Set task A: According to the text on 126-128 East 13th Street, what did the LLC first plan to put up after buying the property?
Set task B: Continue the text on the 126-128 East 13th Street building, picking up after its final sentence.

Page:
--- start ---

There is other coverage of events surrounding the property that makes for interesting reading.  There was a foreclosure in 2012 and earlier this year litigation over the fallout from the foreclosure.  Of more relevance to the case was what went on with the Greenwich Village Society for Historic Preservation.

A Historic Building

The original plan when the LLC purchased 126-128 East 13th Street was to tear it down and put up a seven-story store condo building. Development plans had been filed, but a demolition permit had not been issued yet when Andrew Berman of the Greenwich Village Society for Historic Preservation jumped into the breach. His testimony on a hearing to designate the building a historic landmark was compelling.

The LPC has an all-too-rare opportunity today – to bring a treasured piece of New York City’s history facing destruction back from the brink.  ……

The former Van Tassel & Kearney Horse Mart is as admired for its unassuming monumentality as it is for its rich and incredible history.  The building’s elegant proportions and materials and grand arch and central hall are particularly pleasing to the passerby, and speak to the building’s origins as a place of business for the city’s elite at the turn of the last century….

--- end ---

Page and screen pointing items:
--- start ---

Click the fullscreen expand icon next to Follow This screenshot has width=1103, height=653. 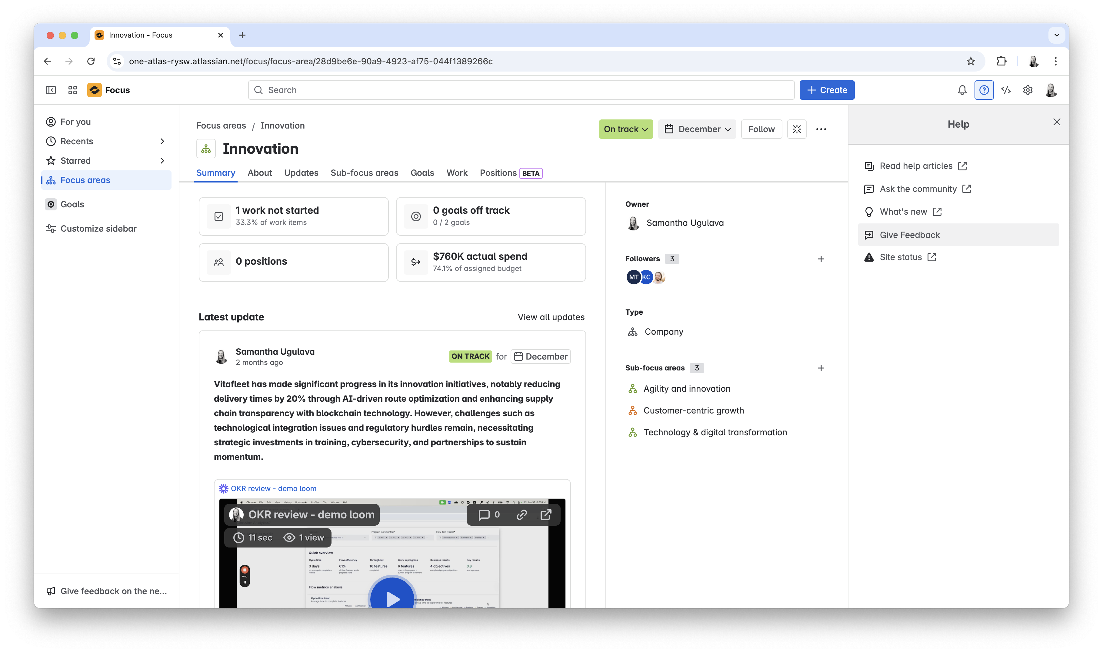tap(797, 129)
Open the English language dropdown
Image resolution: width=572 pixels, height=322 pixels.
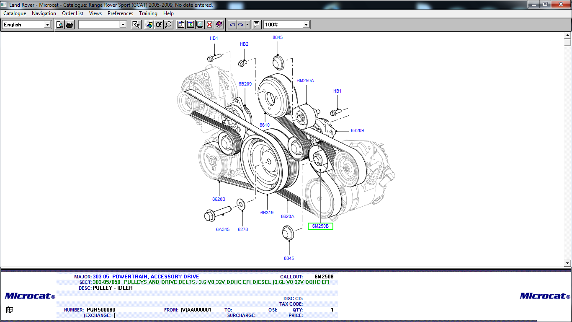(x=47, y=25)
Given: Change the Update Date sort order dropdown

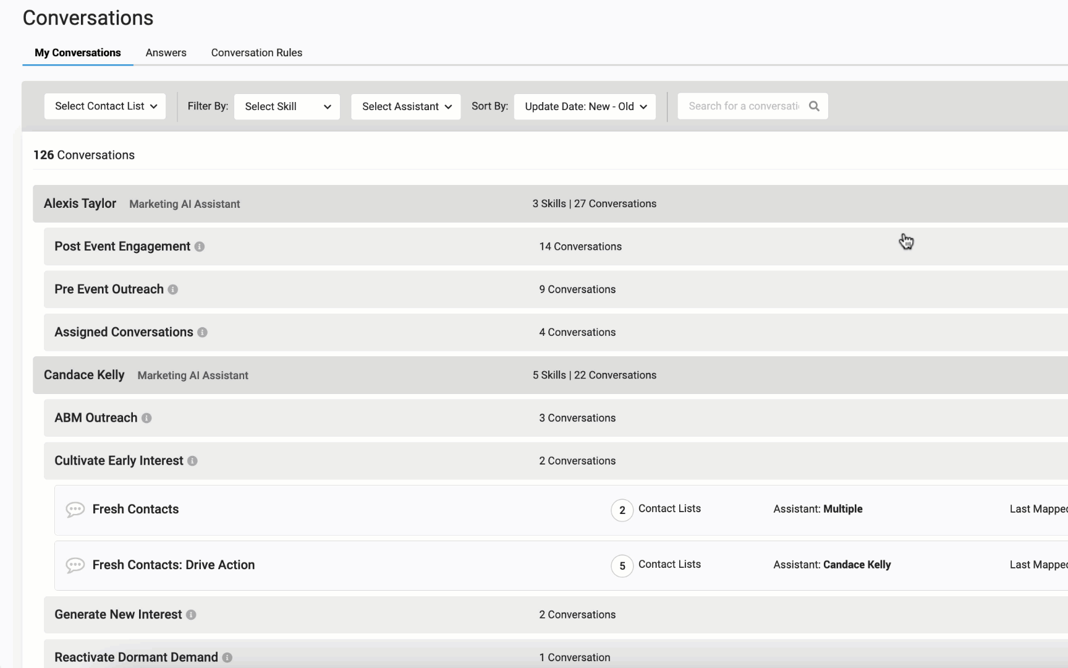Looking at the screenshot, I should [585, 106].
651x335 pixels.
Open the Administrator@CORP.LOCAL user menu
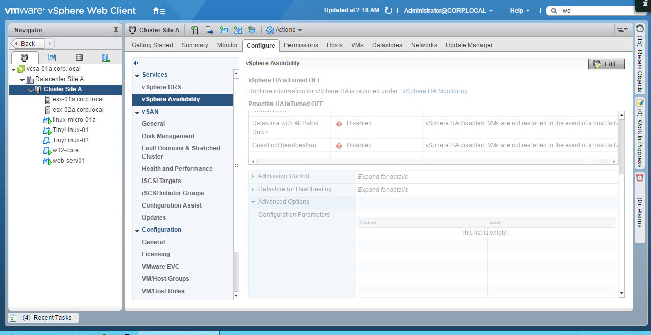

--- end ---

Exercise output A: A seven-story store condo building.

Exercise output B:
By all accounts, this is likely the last surviving example in this city of this once common building type, the horse auction mart, though in later years it served as an assembly line training center, including for Women during World War II, and from 1978 to 2005 served as the studio of one of the late 20th century greatest and most influential artists.

The artist who owned the building is Frank Stella.  He is apparently still active at the age of eighty and is quite renowned.  Among his honors is the Presidential Medal of Honor presented by President Obama in 2009.

I had a brief exchange with Mr. Berman who clarified for me that the effect of the 2006 hearing was to have the building “calendared” by the commission, which put the teardown development plan on hold.  The building was finally “designated” by the Landmarks Preservation Commission in 2012.

Renouncing Your Super Powers

Judge Lauber’s statement that the nearly $70 million appraisal implied that the building had increased in value by 600% is not exactly fair.  If the developers had thought that the site was worth the $10 million that was paid for it, they would not have purchased it.  If you want to make money, you try to buy things for less than they are worth.  What would be interesting is to see what consideration the appraiser gave the obstacles presented by the Landmarks Preservation Commission in evaluating the value of the site.  There have been quite a few facade easement cases in New York City, where the easement was determined to be worthless since the buildings were already restricted. I wrote about 1982 East LLC here and Loren Dunlap here.  That is where I hit on the notion that easements like that is like me renouncing my superpowers.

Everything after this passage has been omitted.